¿Qué información manejará el juez Baltasar Garzón para que la progresía en pleno de este país llamado España haya salido en bloque a defenderlo frente al magistrado Varela que es quien ha conseguido llevarlo al banquillo por una de las tres causas de peso por la que ha sido acusado, las escuchas ilegales en la trama Gürtel, ley de la memoria histórica o los negocietes con el banquero Botín y sus cursos en los Estados Unidos pagados con, entre otros, los dineros de muchos clientes de la entidad que no concede créditos, pero que sí se gasta los millones en la Fórmula 1? Evidentemente, hay mucho temor en la Moncloa, concretamente por parte de José Luis Rodríguez Zapatero, él sabrá por qué, y no se ha dudado un instante en poner de acuerdo a los sindicatos laborales y a los de la ceja para unirse como en Fuenteovejuna, todos a una, a apoyar al juez megaestrella de la judicatura.

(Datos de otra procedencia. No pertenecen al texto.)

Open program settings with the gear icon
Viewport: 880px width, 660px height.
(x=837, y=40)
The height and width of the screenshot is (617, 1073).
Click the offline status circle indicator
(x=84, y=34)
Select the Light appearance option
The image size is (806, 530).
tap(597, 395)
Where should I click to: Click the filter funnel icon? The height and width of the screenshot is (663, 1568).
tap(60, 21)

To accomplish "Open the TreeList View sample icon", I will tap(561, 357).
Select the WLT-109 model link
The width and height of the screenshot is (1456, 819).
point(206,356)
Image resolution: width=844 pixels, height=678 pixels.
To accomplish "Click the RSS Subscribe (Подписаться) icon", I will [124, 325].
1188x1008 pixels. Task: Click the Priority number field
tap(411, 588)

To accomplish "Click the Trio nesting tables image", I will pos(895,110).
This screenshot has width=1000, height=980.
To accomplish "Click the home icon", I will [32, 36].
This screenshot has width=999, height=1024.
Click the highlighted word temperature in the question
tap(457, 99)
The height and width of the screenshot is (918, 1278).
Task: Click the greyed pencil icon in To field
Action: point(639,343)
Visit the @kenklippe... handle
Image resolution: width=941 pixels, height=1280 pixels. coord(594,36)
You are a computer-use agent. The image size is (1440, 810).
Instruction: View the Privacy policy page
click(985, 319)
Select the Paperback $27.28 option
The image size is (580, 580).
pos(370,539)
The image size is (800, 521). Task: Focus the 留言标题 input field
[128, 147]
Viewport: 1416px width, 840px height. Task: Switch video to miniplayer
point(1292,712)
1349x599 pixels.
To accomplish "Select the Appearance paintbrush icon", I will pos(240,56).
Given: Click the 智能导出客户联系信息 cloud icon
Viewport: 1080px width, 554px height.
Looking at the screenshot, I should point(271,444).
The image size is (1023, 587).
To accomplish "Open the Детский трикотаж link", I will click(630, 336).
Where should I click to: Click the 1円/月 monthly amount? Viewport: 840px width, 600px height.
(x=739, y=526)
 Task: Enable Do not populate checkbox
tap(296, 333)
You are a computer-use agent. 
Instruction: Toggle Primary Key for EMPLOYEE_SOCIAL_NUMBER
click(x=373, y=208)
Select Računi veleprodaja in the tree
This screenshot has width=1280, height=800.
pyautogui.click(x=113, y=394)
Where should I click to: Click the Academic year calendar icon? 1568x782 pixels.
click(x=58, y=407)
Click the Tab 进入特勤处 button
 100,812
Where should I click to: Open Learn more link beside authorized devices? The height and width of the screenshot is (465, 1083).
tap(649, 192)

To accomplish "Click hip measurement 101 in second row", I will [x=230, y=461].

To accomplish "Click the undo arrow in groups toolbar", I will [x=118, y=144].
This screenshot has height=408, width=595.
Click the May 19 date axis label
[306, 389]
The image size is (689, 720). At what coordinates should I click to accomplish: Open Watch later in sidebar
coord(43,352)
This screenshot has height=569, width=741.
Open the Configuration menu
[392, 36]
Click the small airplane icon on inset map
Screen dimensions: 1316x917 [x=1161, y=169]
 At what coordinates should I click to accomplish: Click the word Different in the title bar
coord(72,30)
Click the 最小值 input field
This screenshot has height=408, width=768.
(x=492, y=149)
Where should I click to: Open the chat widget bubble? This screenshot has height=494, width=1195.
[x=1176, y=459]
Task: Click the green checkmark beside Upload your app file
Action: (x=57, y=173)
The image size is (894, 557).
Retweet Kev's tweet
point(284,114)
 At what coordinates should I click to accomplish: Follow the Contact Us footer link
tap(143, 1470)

Lo cierto es que la fractura social y moral que se está provocando en los últimos años desde la llegada de ZP a la presidencia del Gobierno es de tal calibre que son ya varias las voces las que consideran que falta relativamente poco para que volvamos a sacar las armas a la calle y empecemos a pelearnos como en el año 1936. Este mandatario ha sacado, ya no del baúl de los recuerdos, sino de las fosas más profundas de las entrañas de la Tierra, una serie de acontecimientos manipulados, tergiversados, convenientemente cercenados para crear un clima de debate que nos desvía de lo sustancial. ¿A alguien le interesa, después de muchas décadas, que Miguel Hernández o Federico García Lorca, fueron asesinados por las huestes de los azules por no pensar ideológicamente como ellos o por tener una orientación sexual no acorde con los tiempos? Pues miren, me imagino que a los familiares de la época sí, pero ahora, porque al jefe del Ejecutivo le matasen a su abuelo, no es de recibo que se quiera hacer norma general un suceso individual porque, ya que estamos, reabramos las heridas hasta el paroxismo y saquemos a la palestra los religiosos fusilados o las carnicerías que, bajo la firma del señor Santiago Carrillo, se llevaron a efecto en Paracuellos del Jarama.
España, afortunadamente, logró dejar atrás toda una época de crispación, de rencillas, de enfrentamientos entre nativos y se dio la oportunidad de la Constitución de 1978. Es curioso que cuando los que quisieron que se investigasen los crímenes de Paracuellos fueran despachados con cajas destempladas por el propio Garzón alegando éste que esos hechos habían prescrito. Digo yo, entonces, que con más razón están fuera de órbita las atrocidades que se pudieron cometer en la Guerra Civil, y que no sólo se produjeron en el bando de Franco, sino también en el de los rojos. Pero nada, aquí lo que interesa es meter bulla, evitar que se hable de otras cosas y mientras les paguen a toca teja, siempre tendrá ZP y Garzón la defensa de los sindicalistas del trabajo y de la ceja.